Work required » These records contain pictures, which must be left out; copy exactly the lines from the one with "This screenshot has width=714, height=446." up to and including the one with "Switch table to Actual view".

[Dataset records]

____

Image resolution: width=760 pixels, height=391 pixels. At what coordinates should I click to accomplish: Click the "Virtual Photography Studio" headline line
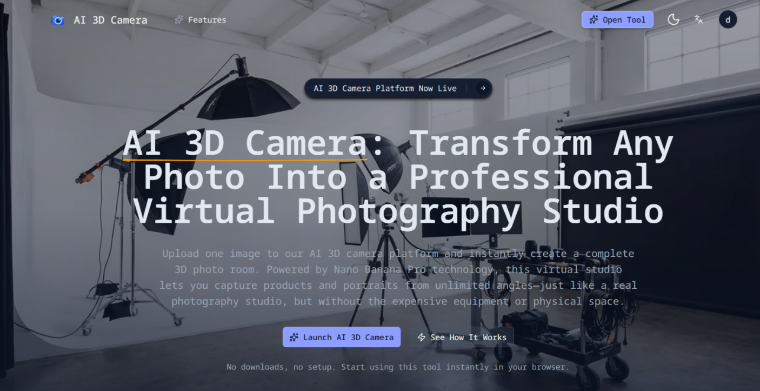pos(398,211)
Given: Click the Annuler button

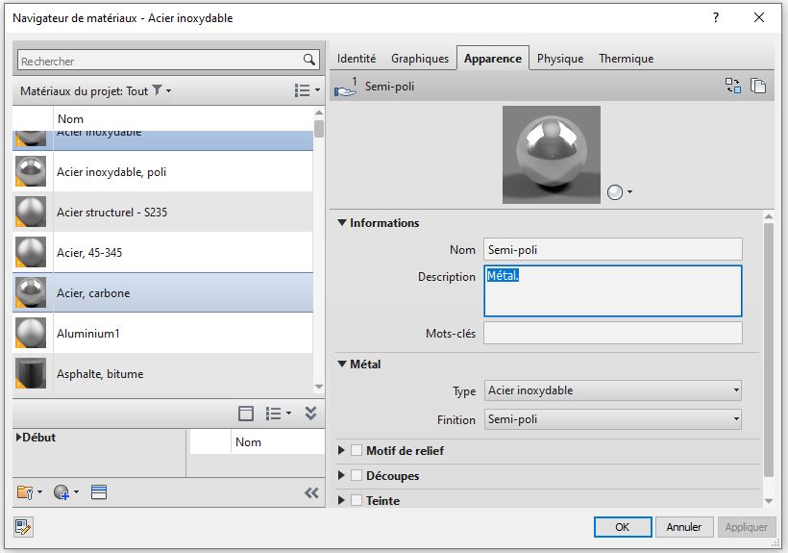Looking at the screenshot, I should coord(684,527).
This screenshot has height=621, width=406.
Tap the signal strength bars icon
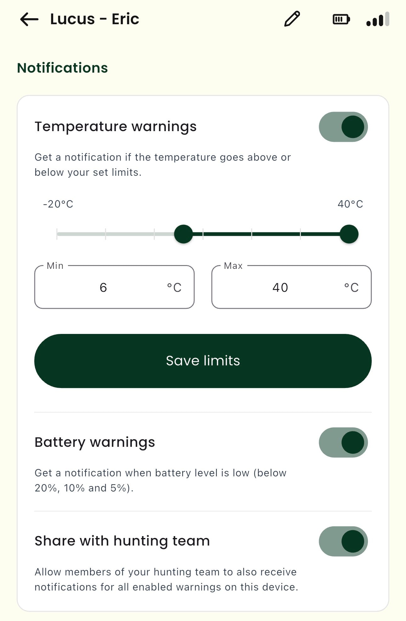click(x=378, y=19)
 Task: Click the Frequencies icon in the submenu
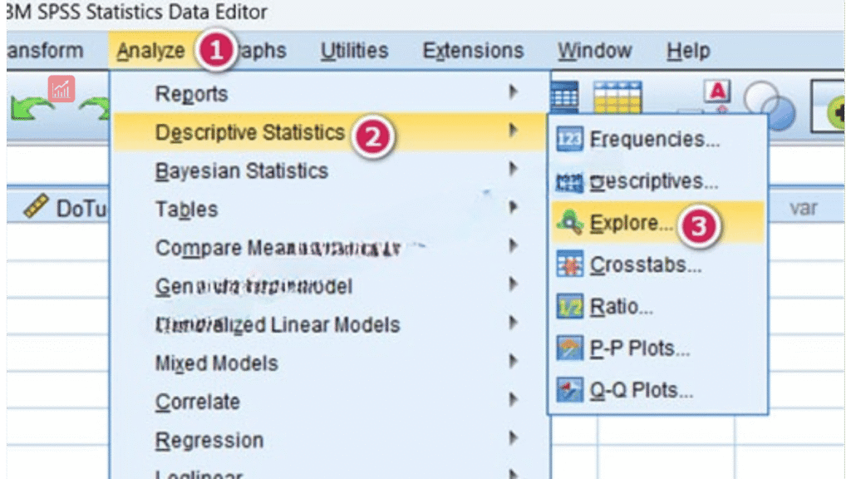[x=570, y=140]
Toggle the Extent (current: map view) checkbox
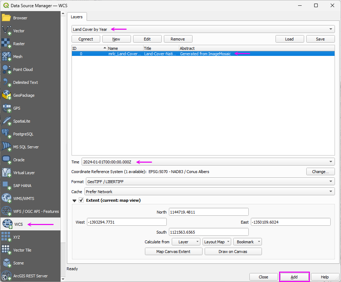The height and width of the screenshot is (282, 341). pos(81,200)
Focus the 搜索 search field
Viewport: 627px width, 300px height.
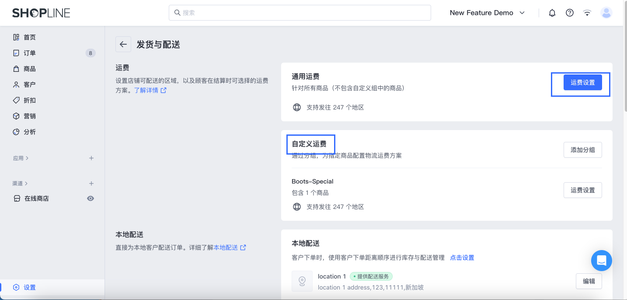click(300, 13)
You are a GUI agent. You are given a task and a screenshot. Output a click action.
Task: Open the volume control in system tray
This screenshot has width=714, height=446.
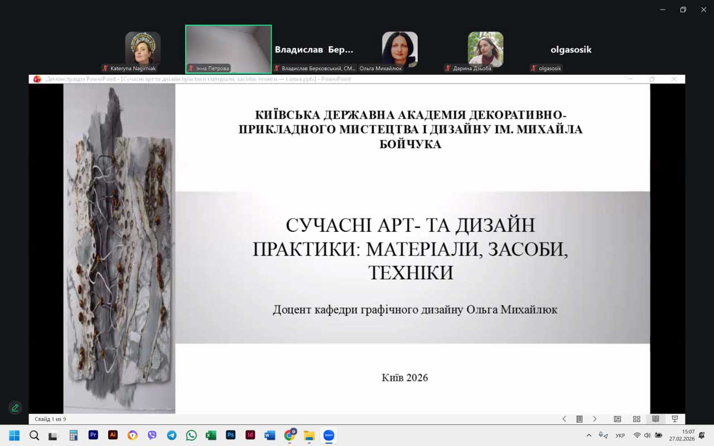[x=648, y=435]
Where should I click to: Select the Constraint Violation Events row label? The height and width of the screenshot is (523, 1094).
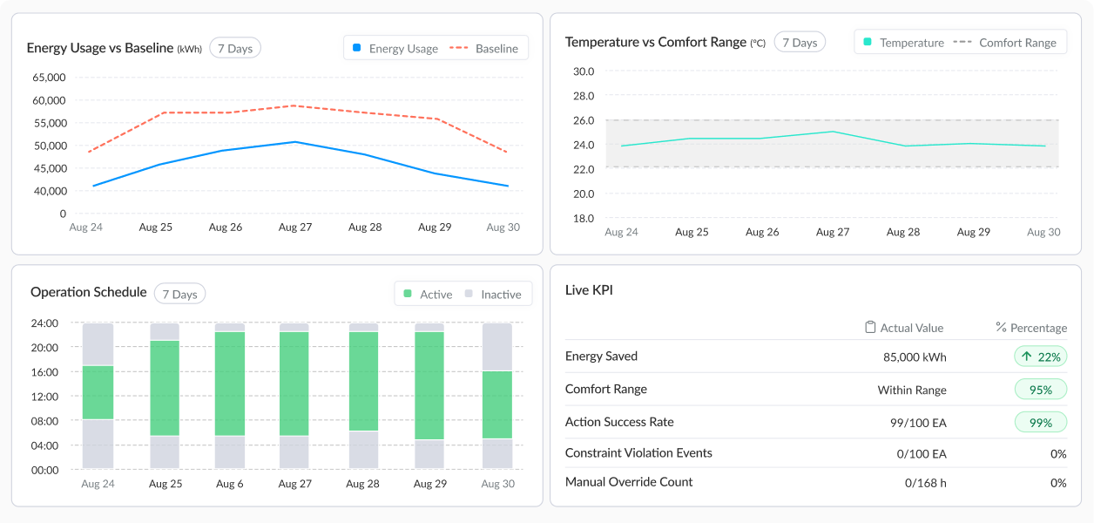(x=638, y=453)
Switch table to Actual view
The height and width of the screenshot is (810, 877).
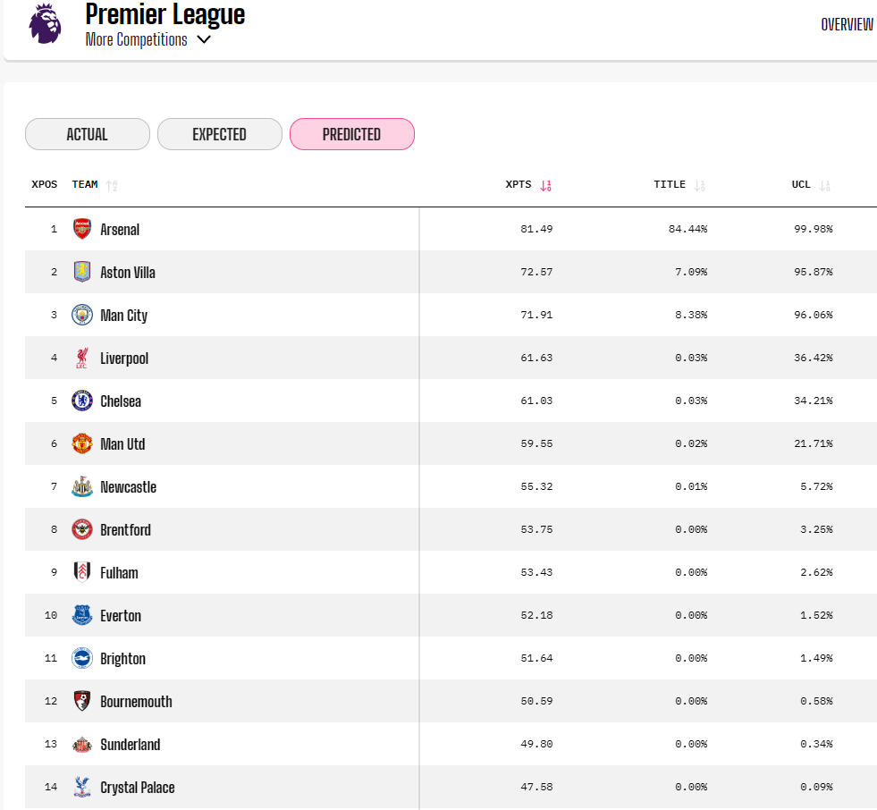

____

Answer for the task »
This screenshot has width=714, height=446.
[x=648, y=435]
Where should I click to: Select the Constraint Violation Events row label? The height and width of the screenshot is (523, 1094).
(x=638, y=453)
Switch table to Actual view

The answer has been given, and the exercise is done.